Work request:
Please restate the entire listing verbatim.

Source data:
★ ★ ★ ★ ★

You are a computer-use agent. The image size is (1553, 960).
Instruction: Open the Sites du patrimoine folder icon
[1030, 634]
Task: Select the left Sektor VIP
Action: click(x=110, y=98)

★ ★ ★ ★ ★

Answer to this task:
You are a computer-use agent. The image size is (1553, 960).
Instruction: Open the Sites du patrimoine folder icon
[1030, 634]
Task: Select the left Sektor VIP
Action: click(x=110, y=98)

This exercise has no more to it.